In 2018, I don’t think I need to remind anyone of the current news media landscape in the United States. Needless to say, the media culture is extremely polarized and the societal effects of how people source their information is becoming increasingly evident. It hasn’t always been this way, and it is important to be able to know what kind of source a piece of political news text is coming from before deciding what to do with it. Political Science is often defined as the study of power. In the era of Trump, the power of language is increasingly relevant and important. In this project, I aim to build a model that predicts whether or not political media text is right wing or not right wing. I could have chosen to call these labels “right” and “left”, but I chose more of a “one vs. rest” terminology to reflect the fact that the political spectrum isn’t as simple as Right and Left. This website has a great “media bias chart” for visualization. There is more to say about far right news media entering the mainstream, but we can save that for another day. Furthermore, this project is a stepping stone to future projects using multi class targets that more accurately reflect the kinds of political news media that are out there. Likewise, it is a stepping stone to more intimidating and complex projects that tackle social media language as well.

Gathering and Load Data

I collected data for 36,854 unique articles from a variety of right wing and not right wing sources. The features collected were title, description, date posted, url, author, and source. Choosing obviously partisan sources, I labeled whether they are right wing or not based on the source. Therefore, since I would only be starting with title and description as features, a challenge I faced is making sure that any giveaway of the source is removed from an article’s text features. All of my data was scraped from News API except for Infowars and Democracy Now, for which I used BeautifulSoup to scrape article information from their respective RSS feeds.
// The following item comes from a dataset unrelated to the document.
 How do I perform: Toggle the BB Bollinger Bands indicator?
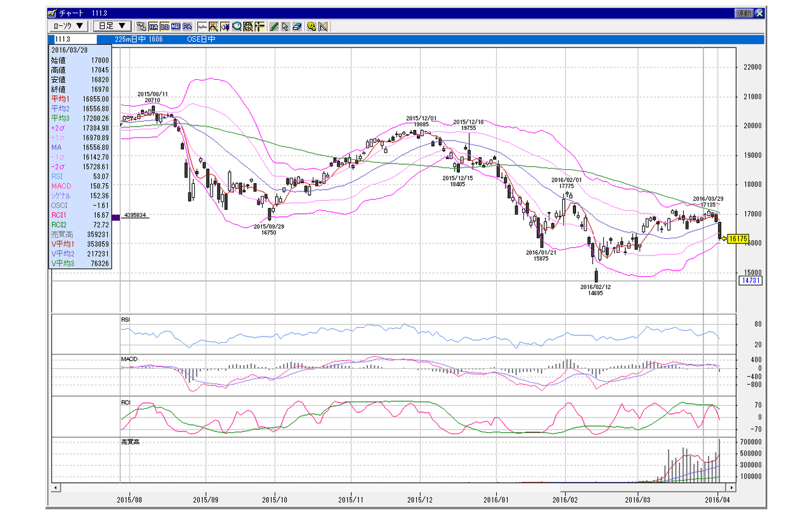[165, 27]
My right wing sources included:

Fox News
Breitbart News
National Review
Infowars

Not right wing sources:

MSNBC
Huffington Post
Vice News
CNN
Democracy Now!

I scraped the data in separate notebooks and then loaded in all of the individual .csv files into my main notebook. The notebooks for this data collection process can be found in the main folder of the GitHub repo.

Clean Data

The initial data cleaning was quite simple and straightforward compared to the iterative process of removing noisy n-grams that would come once I began exploring and modeling. I dropped all of the rows with missing titles or descriptions, as those are the only features I would start with in my model.
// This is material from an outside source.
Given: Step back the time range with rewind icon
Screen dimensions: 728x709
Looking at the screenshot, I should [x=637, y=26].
# Check for missing values
text.isna().sum()

author         9466
description      69
publishedAt       0
source            0
title             1
url               0
yes_right         0
dtype: int64

# Dropped all rows with missing text, as that is all I will be using as features
text.dropna(subset=['description','title'], inplace=True)

# It's okay if there is no author
text.fillna('no_author', inplace=True)

text.shape

(36854, 7)

text.yes_right.value_counts()[0]/len(text.yes_right) 
# Baseline accuracy is 53.5%, almost a 50/50 split in target
# There are a bit more not right sources than right

0.53470450968687255

It’s barely worth including Infowars and Democracy Now in the model as it would have taken quite a long time to gather a comparable amount of articles as those from News API by scraping from an RSS feed. However, I got as many articles as I could over a week’s time.

text.source.value_counts()
# Democracy Now and Infowars don't produce quite as much content...

fox news           6381
national review    5348
huffington post    4950
msnbc              4950
vice news          4949
breitbart          4948
cnn                4776
infowars            471
democracy now        81
Name: source, dtype: int64

Removing Source Giveaways from the Title and Description

There was a multi-step process to remove source giveaways from the articles’ text features. Here I create a function to use in the .apply() function to remove any mention of any source from all of the title and description text, as well as remove that specific article’s author from the text. This cleaned up a lot of source giveaways, but there was still much that slipped through the cracks.

# Many CNN articles had "CNN" after the author's name
text['author'] = [a.replace(', CNN', '') for a in text['author']]

def remove_source_info(row):
    sources = ['Breitbart', 'CNN', 'Fox News', 'National Review', 'Vice News',
               'Democracy Now', 'Infowars', 'MSNBC', 'Huffington Post']
    for source in sources:
        row['description'] = row['description'].replace(source, '')
        row['title'] = row['title'].replace(source, '')
    row['title'] = row['title'].replace(row['author'], '')
    row['description'] = row['description'].replace(row['author'], '')
    return row

text = text.apply(remove_source_info, axis=1)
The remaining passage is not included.